You know the saying “if it looks to good to be true, it probably is”? Yeah, I should have remembered that when I chose this story to include in “Link Love” a few weeks ago.
The gist of the article was that six year old British boy Leo Hunter had been offered a 23 part book deal worth thousands of dollars with American publishing house Strategic Book Publishing after penning a book about him and his dog called “Me and My Best Friend”.
Leo was to publish under the same pseudonym used by his mother, a published novelist, to protect his identity.
But it turns out the miraculous tale of a child wonder author was a hoax: Strategic Book Publishing say they have never had a deal with anyone named Leo Hunter.
The book was actually written by Leo’s mum Jamie. She paid Strategic Book Publishing to publish the book in 2009 when her son was just four. She even included a message to him in the opening blurb of the picture book: “Thank you to my son for the inspiration to write this series.”
If it was an attempt at a publicity stunt to boost sales of the book, it sadly failed; “Me and My Best Friend” is virtually unheard of and languishes in the bottom reaches of Amazon sales rankings.

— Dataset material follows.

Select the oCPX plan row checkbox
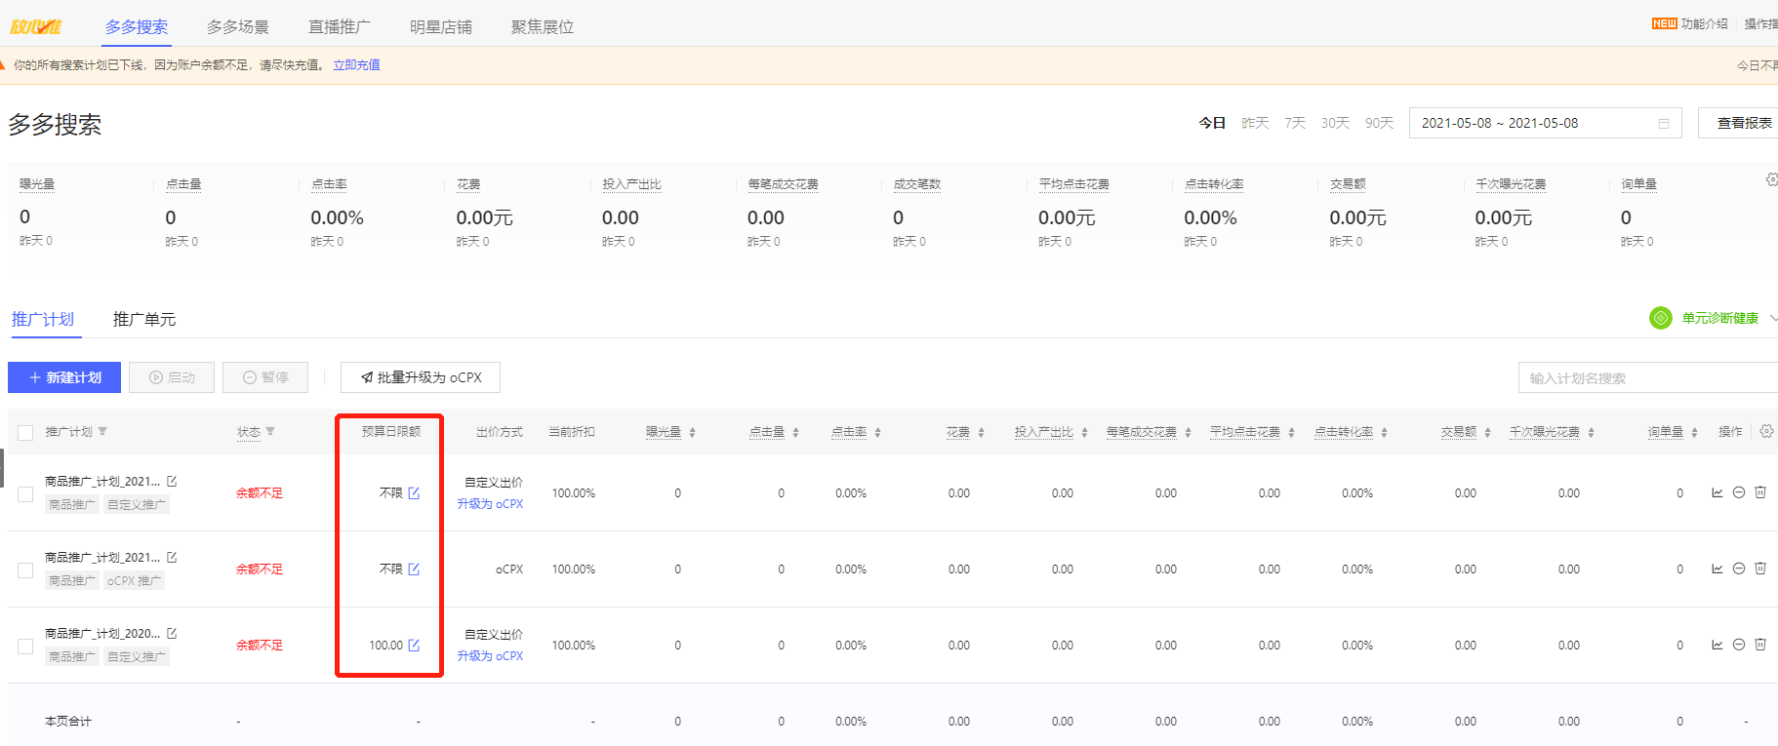The image size is (1778, 746). pos(25,570)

I hate it when I get things wrong. I guess I should take heart in that many news organisations around the globe ran with the story too. I remember having some misgivings about whether a child so young could pull off such an amazing deal – 24 books is a lot to have to create and a lot of pressure on a little person. Would it be just quantity not quality? But I never thought to doubt that little Leo Hunter, who dreamed of being more famous than JK Rowling, was the real author. Obviously I am far too trusting!
What about you? Did you believe the story when you read it? Are you as surprised as me to learn it is a fake?